Developing cost-effective and high-performance solid amine adsorbents has considered as an important way to alleviate the greenhouse effect. How to precisely regulate its pore structure and surface interface characteristics, and how to cooperate to optimize the dynamic mass transfer and adsorption–desorption behavior of gas in the adsorbent are still challenging work. Herein, we demonstrated a facile and efficient approach to construct polyethyleneimine (PEI) impregnated halloysite nanotubes (HNTs) as an emerging nanocomposite for CO2 capture. Based on the natural electrostatic differences of inner and outer walls for HNTs, the hollow tubular structures of adsorbents were constructed by selective surface modification and layer-by-layer electrostatic self-assembly technology to improve the CO2 uptake capacity and cyclic stability, in which poly(sodium-p-styrene sulfonate) (PSS) and PEI were used as polyanionic and polycationic layer, respectively, to coat the inner walls of HNTs. The loading capacity of PSS-PEI composite ionic layers in HNTs and the influence of PSS polyanionic layer on PEI dispersion were specifically discussed according to the CO2 uptake capacity, adsorption heat, thermodynamics and kinetics of the adsorbents. The optimal PEI20-0.5PHNTs adsorbent exhibited a higher CO2 uptake of 0.87 mmol/g at 80 °C in the flow of 40 vol% N2/60 vol% CO2 than that of PEI20-HNTs, owing to the high amine efficiency due to the uniform dispersion of PEI in the electrostatic composite ionic layers. Furthermore, PEI20-0.5PHNTs reached 75 % of the maximum adsorption capacity at the 5th min of the adsorption process and released the most heat during adsorption at − 18.28 kJ/mol due to the presence of electrostatic composite ionic layers.
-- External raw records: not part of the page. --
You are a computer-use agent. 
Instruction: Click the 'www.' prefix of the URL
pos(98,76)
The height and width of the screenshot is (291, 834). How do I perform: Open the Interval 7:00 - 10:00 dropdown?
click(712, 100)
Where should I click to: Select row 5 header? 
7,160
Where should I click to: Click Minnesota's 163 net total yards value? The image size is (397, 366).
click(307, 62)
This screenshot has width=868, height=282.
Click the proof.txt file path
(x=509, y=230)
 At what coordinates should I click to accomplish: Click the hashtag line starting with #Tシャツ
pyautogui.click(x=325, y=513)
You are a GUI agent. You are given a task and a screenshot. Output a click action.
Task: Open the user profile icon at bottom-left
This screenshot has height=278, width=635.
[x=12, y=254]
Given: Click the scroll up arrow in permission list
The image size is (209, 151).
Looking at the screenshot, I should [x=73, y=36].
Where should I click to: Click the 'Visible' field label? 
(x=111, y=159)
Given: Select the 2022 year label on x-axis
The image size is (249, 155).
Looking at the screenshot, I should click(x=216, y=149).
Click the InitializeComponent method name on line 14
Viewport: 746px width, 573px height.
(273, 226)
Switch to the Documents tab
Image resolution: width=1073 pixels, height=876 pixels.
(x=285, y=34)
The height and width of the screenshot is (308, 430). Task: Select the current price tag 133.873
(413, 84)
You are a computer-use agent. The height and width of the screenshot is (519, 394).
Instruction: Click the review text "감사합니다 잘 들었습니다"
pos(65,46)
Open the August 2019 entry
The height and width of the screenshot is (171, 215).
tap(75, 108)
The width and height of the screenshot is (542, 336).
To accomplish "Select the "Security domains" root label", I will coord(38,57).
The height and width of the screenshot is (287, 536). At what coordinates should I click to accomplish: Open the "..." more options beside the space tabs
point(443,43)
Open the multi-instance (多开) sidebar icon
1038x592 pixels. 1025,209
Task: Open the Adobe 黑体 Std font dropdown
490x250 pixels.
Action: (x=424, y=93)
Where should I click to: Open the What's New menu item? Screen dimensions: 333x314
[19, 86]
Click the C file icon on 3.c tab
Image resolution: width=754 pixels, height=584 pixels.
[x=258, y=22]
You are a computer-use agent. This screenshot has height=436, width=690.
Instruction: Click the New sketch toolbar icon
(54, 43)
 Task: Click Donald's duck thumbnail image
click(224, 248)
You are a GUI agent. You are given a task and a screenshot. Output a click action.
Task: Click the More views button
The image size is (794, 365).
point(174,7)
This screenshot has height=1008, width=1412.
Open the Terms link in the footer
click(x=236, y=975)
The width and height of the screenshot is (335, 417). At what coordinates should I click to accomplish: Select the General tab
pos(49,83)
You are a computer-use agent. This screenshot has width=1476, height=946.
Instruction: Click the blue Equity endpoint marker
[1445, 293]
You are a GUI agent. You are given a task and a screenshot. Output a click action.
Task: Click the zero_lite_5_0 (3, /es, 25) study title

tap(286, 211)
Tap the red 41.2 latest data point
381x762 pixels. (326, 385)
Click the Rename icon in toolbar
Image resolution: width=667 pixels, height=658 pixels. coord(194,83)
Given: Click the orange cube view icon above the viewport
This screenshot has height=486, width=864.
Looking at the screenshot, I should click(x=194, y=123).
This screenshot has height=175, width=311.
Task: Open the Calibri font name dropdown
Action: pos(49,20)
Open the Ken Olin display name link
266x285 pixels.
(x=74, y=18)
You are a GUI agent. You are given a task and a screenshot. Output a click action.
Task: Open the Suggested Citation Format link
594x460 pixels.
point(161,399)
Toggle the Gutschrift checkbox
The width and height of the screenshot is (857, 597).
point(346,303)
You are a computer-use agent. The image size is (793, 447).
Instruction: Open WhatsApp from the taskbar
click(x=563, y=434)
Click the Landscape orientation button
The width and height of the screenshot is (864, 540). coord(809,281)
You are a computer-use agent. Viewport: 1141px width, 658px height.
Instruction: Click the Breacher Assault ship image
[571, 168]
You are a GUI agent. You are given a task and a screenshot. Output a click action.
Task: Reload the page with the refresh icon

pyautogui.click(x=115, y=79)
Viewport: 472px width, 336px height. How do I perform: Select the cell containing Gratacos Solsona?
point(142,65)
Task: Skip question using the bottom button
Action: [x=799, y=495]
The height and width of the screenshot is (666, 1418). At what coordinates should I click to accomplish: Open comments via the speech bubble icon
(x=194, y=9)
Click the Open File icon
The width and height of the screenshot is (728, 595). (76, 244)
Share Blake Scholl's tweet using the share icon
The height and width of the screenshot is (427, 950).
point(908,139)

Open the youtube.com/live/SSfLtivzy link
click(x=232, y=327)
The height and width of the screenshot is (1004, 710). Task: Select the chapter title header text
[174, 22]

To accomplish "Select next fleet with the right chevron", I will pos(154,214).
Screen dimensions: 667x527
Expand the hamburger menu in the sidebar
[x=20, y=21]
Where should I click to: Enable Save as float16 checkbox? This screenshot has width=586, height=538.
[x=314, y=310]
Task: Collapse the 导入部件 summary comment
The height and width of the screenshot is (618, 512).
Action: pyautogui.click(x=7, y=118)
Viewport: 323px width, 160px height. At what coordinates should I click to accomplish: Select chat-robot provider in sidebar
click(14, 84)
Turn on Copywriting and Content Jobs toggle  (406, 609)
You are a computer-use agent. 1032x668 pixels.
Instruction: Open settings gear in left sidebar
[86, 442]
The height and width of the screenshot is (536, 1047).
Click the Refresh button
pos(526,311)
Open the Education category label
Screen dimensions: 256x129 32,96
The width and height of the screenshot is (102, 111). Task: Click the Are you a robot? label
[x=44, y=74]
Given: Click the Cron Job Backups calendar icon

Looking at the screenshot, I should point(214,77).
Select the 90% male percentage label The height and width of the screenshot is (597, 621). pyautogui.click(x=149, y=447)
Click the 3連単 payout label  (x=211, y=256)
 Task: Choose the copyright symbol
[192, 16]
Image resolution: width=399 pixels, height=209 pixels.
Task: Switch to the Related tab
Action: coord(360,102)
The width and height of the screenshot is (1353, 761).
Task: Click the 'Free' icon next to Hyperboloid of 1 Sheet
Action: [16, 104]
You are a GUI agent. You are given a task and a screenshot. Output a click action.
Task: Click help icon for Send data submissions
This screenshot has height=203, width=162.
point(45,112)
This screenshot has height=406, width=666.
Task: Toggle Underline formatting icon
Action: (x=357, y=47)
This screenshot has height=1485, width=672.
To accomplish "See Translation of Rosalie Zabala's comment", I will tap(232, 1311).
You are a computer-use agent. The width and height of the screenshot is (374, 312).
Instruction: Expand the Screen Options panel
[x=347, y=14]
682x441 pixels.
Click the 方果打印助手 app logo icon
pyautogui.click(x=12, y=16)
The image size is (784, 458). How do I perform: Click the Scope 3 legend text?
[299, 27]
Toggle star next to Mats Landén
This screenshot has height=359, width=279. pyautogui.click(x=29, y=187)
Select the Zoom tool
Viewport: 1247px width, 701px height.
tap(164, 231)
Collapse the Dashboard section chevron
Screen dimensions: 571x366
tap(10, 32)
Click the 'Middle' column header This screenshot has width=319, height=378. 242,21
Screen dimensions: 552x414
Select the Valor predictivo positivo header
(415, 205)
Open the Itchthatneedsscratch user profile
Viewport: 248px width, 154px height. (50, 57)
PEI20-0.5PHNTs showed excellent cyclic stability with a slight loss of 7.4 %. The electrostatic self-assembled adsorbent obtained by layer-by-layer loading of PSS and PEI based on the unique surface charge characteristics of HNTs is an inspiration for the synthesis of cost-effective solid amine adsorbents for practical CO2 capture and separation.